TERAPI LATIHAN
• Berdasar keluhan dan data obektif: misalnya
ditemukan nyeri pada lutut sisi luar saat
hendak berjalan terutama nyeri dirasakan saat
hendak naik tangga/trap
• Nyeri bahu, nyeri pinggang, nyeri siku, nyeri
paha, nyeri leher dll
• TEORI KETIDAKSEIMBANGAN OTOT
• MUSCLE IMBALANCE/MI
MUSCLE IMBALANCE
The Janda Approach to Chronic
Musculoskeletal Pain
PROGRAM STUDI FISIOTERAPI
UNIVERSITAS MUHAMMADIYAH
SURAKARTA 2021
PENDAHULUAN
• Struktur vs. Fungsi
• Dalam pengobatan muskuloskeletal, terdapat dua aliran
pemikiran utama, yaitu pendekatan struktural atau
fungsional. Dalam pendekatan struktural, patologi struktur
statis tertentu ditekankan; ini adalah pendekatan ortopedi
khas yang menekankan diagnosis berdasarkan evaluasi
lokal dan tes khusus (X-Ray, MRI, CT Scan, dll). Di sisi lain,
pendekatan fungsional mengenali fungsi semua proses dan
sistem di dalam tubuh, daripada berfokus pada satu situs
patologi. Meskipun pendekatan struktural diperlukan dan
bermanfaat untuk cedera akut atau eksaserbasi,
pendekatan fungsional lebih disukai saat menangani nyeri
muskuloskeletal kronis.
Sistem Sensorimotor
Tibialis Posterior
Tibialis Anterior
Hip Adductors
Vastus Medialis, Lateralis
Hamstrings
Gluteus Maximus, Medius, Minimus
Rectus Femoris
Rectus Abdominus
Iliopsoas
Serratus Anterior
Tensor Fascia Lata
Piriformis
Rhomboids
Pectoralis Major
Upper limb extensors
Upper Trapezius
• Seiring waktu, ketidakseimbangan ini akan
menyebar ke seluruh sistem otot dengan cara
yang dapat diprediksi.

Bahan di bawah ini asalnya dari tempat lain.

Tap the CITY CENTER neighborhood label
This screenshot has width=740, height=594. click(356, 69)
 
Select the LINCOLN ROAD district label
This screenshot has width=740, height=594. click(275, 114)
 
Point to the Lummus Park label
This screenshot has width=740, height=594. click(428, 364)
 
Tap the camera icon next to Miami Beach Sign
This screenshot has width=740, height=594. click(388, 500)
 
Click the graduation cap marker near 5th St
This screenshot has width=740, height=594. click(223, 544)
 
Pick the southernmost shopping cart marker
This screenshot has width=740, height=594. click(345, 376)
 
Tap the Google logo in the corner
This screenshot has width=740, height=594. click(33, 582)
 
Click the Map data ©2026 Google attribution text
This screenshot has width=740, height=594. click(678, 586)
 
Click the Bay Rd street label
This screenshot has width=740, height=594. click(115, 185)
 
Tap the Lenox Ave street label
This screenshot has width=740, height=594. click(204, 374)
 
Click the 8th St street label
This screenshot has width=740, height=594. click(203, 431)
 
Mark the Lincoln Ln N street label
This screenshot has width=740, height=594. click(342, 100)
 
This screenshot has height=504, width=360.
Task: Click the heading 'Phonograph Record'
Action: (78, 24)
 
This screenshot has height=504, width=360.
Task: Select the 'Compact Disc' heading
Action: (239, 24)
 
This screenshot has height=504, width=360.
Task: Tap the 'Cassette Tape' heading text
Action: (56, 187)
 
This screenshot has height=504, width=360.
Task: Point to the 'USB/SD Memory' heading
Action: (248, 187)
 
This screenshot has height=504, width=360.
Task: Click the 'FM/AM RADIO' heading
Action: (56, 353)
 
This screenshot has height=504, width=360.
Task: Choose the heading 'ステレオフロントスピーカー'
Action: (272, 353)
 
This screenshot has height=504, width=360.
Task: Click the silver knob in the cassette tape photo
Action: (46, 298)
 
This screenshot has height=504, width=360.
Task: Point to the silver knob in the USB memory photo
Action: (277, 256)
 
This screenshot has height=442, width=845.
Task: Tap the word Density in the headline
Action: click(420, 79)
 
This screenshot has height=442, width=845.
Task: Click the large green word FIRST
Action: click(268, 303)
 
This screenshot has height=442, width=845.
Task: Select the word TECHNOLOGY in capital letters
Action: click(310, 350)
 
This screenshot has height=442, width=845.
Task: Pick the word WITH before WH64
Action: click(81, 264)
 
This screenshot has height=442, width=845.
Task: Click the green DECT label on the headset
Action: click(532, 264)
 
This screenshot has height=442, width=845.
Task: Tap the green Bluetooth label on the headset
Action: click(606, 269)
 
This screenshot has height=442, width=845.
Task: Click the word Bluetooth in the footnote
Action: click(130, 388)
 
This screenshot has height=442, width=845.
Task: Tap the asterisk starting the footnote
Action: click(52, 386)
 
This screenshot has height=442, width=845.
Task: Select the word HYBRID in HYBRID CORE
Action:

Janda mengklasifikasikan
pola-pola ini sebagai “Sindrom Silang Atas” (UCS),
“Sindrom Silang Bawah” (sindrom persilangan
LUpper yang ditandai dengan fasilitasi otot
trapezius atas, levator, sternokleidomastoid, dan
pektoralis, serta terhambatnya fleksor serviks
dalam. , trapezius bawah, dan serratus anterior
Sindrom palang bawah ditandai dengan fasilitasi
ekstensor torako-lumbar, rektus femoris, dan
iliopsoas, serta penghambatan otot perut
(terutama transversus abdominus) dan otot
gluteal.
• Dengan menggunakan klasifikasi Janda, fisioterapi
dapat mulai memprediksi pola sesak dan kelemahan
dalam upaya sistem sensorimotor untuk mencapai
homeostasis. Janda mencatat bahwa perubahan pada
tonus otot ini membuat ketidakseimbangan otot, yang
menyebabkan disfungsi gerakan. Otot yang rentan
terhadap sesak umumnya memiliki "ambang iritabilitas
yang diturunkan" dan mudah diaktifkan dengan
gerakan apa pun, sehingga menciptakan pola gerakan
yang tidak normal. Ketidakseimbangan dan disfungsi
gerakan ini mungkin memiliki efek langsung pada
permukaan sendi, sehingga berpotensi menyebabkan
degenerasi sendi. Dalam beberapa kasus, degenerasi
sendi dapat menjadi sumber langsung rasa sakit, tetapi
penyebab nyeri yang sebenarnya sering kali disebabkan
oleh ketidakseimbangan otot. Oleh karena itu, dokter
harus menemukan dan mengobati penyebab nyeri
daripada berfokus pada sumber nyeri.
• Evaluasi sistematis dari ketidakseimbangan otot
dimulai dengan penilaian postural statis, mengamati
otot untuk tanda-tanda karakteristik hipertonisitas atau
hipotonisitas. Ini diikuti dengan pengamatan sikap dan
gaya berjalan satu kaki. Postur statis, gaya berjalan, dan
keseimbangan sering kali memberikan indikasi terbaik
tentang status sistem sensorimotor. Posturografi pelat
gaya terkomputerisasi sering kali bermanfaat dalam
mengukur defisit sensorik dan motorik. Selanjutnya,
pola gerakan khas dinilai, dan otot tertentu diuji untuk
mengetahui sesak atau sesak. Elektromiografi
permukaan berguna untuk mengukur pola aktivasi
otot. Semua informasi di atas yang dikumpulkan
memberikan sistem kepada dokter untuk menentukan
atau mengesampingkan adanya sindrom
ketidakseimbangan otot. Selain itu, identifikasi pola
dan sindrom tertentu dari ketidakseimbangan juga
memberikan dokter untuk memilih intervensi yang
tepat untuk mengatasi penyebab disfungsi.
Penerapan MI
• Normalisasikan pinggirannya. Pendekatan Janda untuk
pengobatan nyeri muskuloskeletal mengikuti beberapa
langkah. Pengobatan ketidakseimbangan otot dan
gangguan gerakan dimulai dengan menormalkan
informasi aferen yang masuk ke sistem sensorimotor.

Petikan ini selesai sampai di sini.